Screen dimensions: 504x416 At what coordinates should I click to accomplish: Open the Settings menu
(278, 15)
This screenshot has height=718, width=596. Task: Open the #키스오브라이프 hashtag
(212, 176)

* * *

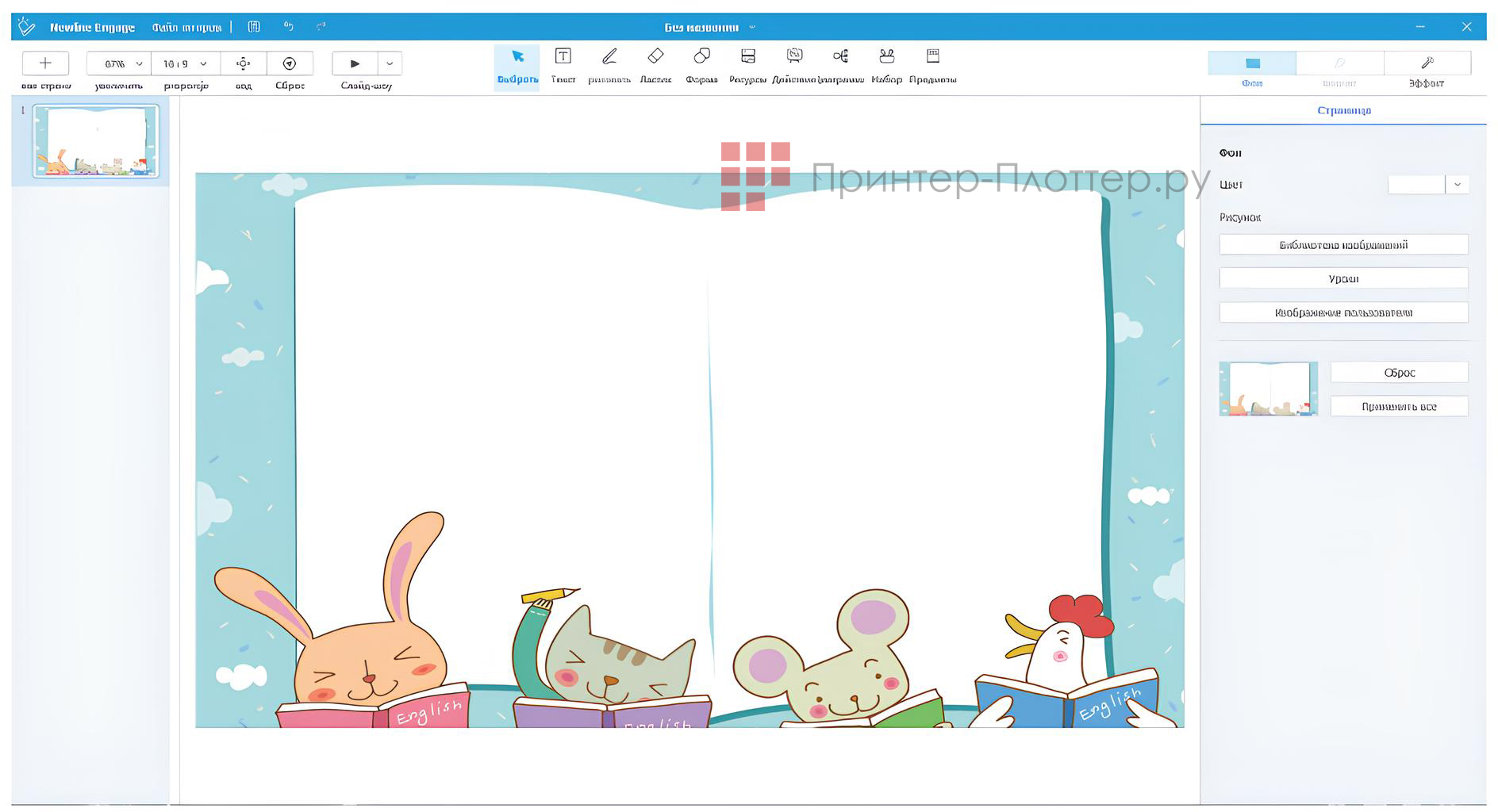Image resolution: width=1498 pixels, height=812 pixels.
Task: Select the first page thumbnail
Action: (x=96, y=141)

INSTRUCTION —
Put the lines of the records into a Markdown table with the columns Row and Text, starting with the line that contains "Image resolution: width=1498" and going on through the line that contains "Action: (x=96, y=141)", both included. Number each row, skip blank lines, and leave the pictures out.

TASK RESPONSE —
| Row | Text |
|---|---|
| 1 | Image resolution: width=1498 pixels, height=812 pixels. |
| 2 | Task: Select the first page thumbnail |
| 3 | Action: (x=96, y=141) |